Tuesday, January 29, 2013
The Mississippi Adequate Education Program, a formula the state uses to level funding for the state's K-12 public schools, is wrong, according to state Auditor Stacey Pickering. Pickering, whose office is supposed to certify MAEP each year, said he could not audit the formula because of several flaws in how it was developed.
"I can not with good conscience as your state auditor certify," the formula, Pickering said.
Pickering's presentation could be ammunition for lawmakers who want to do away with MAEP because the Legislature so rarely chooses to fully abide by the formula.
MAEP—a complex formula the Legislature devised in 1997—primarily takes into account average daily attendance, or ADA, and each district's participation in the free and reduced lunch program.
Pickering doubts the veracity of the whole formula because each district develops its own definition of ADA (Pickering said about 40 percent of school districts have a "liberal" attendance policy), and because his office has no way to verify that children who receive free and reduced priced lunch deserve to be on the program.
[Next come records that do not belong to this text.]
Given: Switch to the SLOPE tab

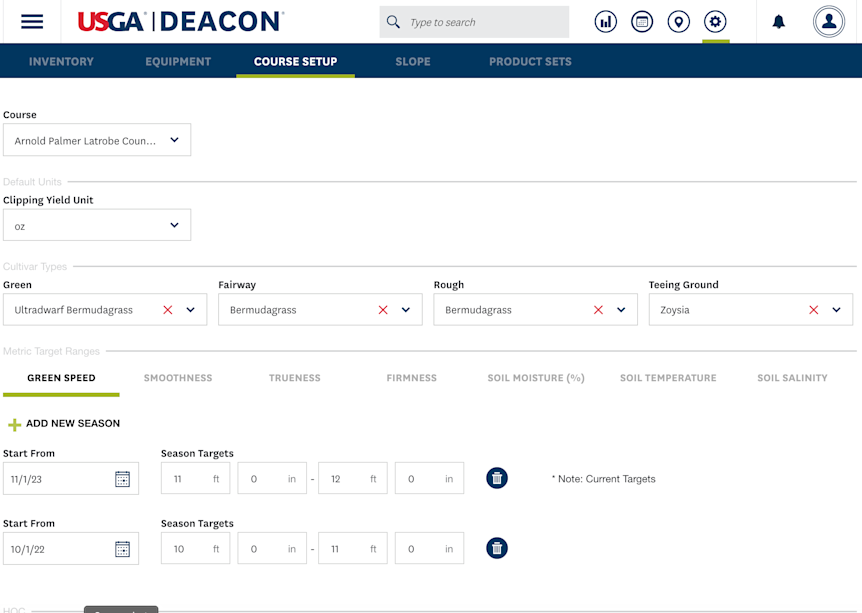Looking at the screenshot, I should point(412,61).
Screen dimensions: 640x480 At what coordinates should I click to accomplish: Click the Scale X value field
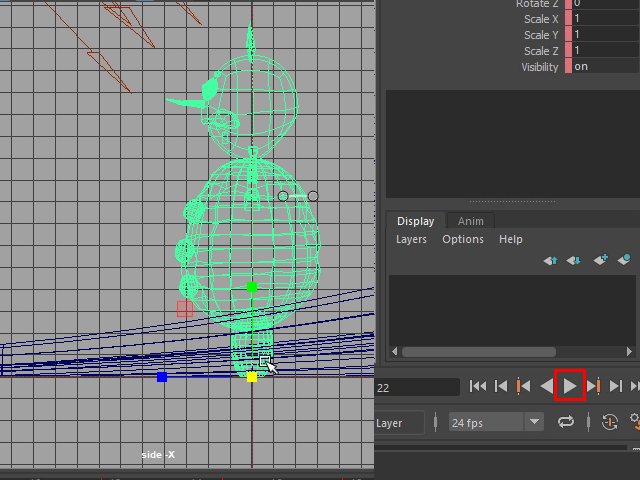pos(605,19)
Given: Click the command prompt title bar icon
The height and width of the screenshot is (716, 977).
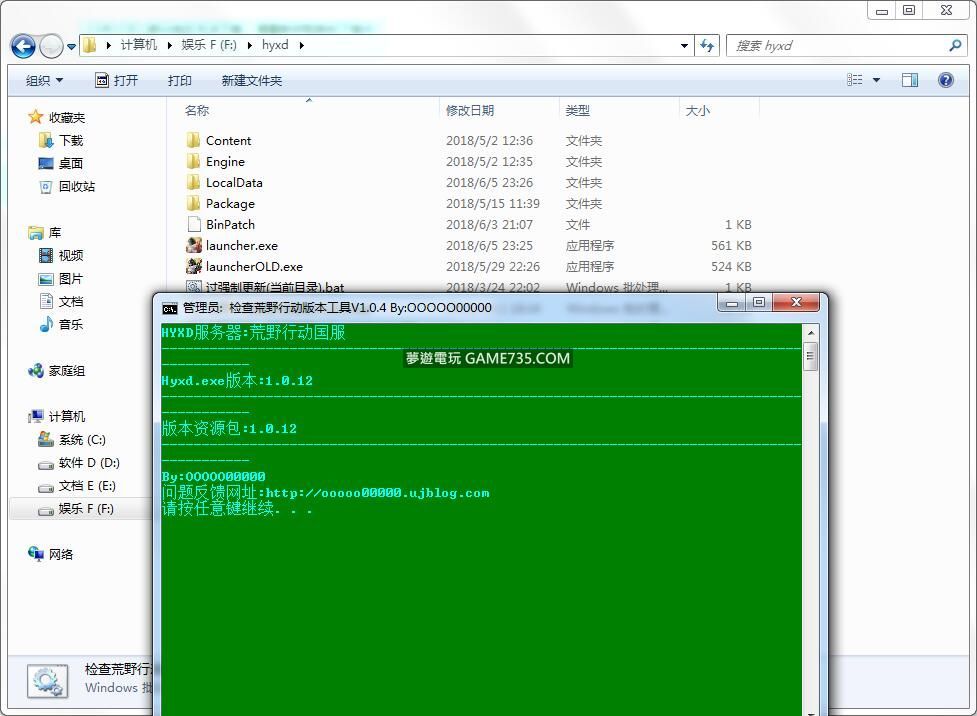Looking at the screenshot, I should point(170,308).
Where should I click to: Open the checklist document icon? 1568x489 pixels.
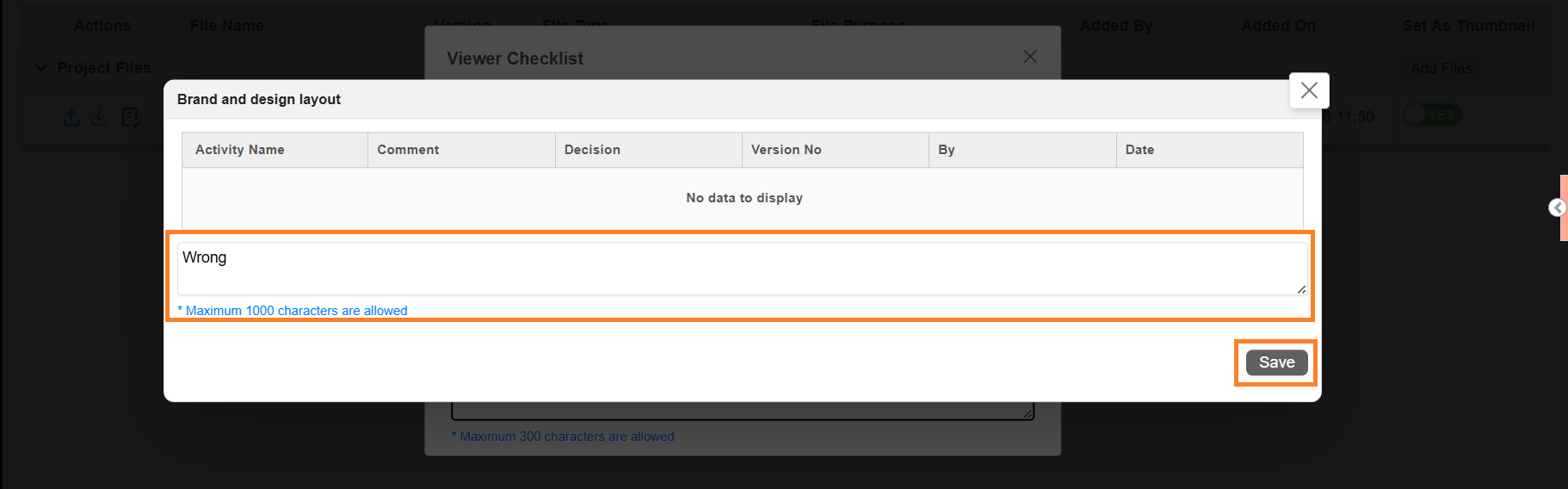[130, 117]
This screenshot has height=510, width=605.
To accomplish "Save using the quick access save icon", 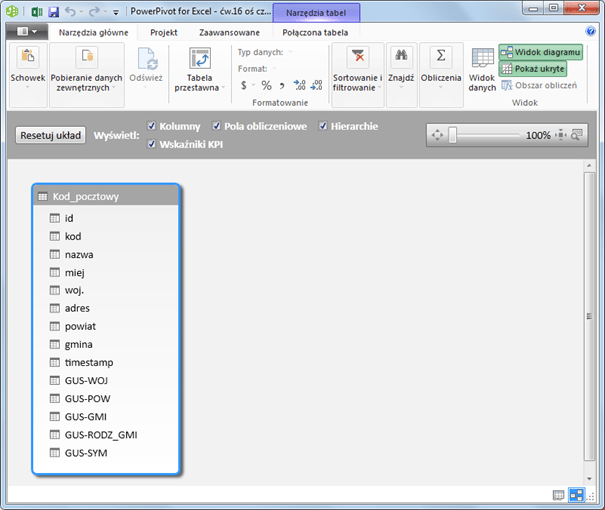I will point(53,12).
"I'm not saying the formula needs to be scrapped," Pickering said, however.
Former House Education Committee Chairman Rep. Cecil Brown, D-Jackson, said he agrees that the data may be incorrect and that the Legislature should fix those problems.
Pickering took it a step further, saying it is "very likely" that some school districts are "gaming the system" by manipulating either ADA or reduced-lunch statistics. School districts also receive funding based on the number of "at-risk" students are enrolled based on free-lunch numbers, but Pickering recommends using other indicators that are more easily measured such as pregnancy rates, juvenile delinquency or enrollment in the state Children's Health Insurance Program.
Appropriations Committee Chairman Herb Frierson said the Legislature would have to come up with a different way to define at-risk students, but added a note of caution:
"Whatever indicator you use, you'd better make sure you can defend it in court," Frierson said.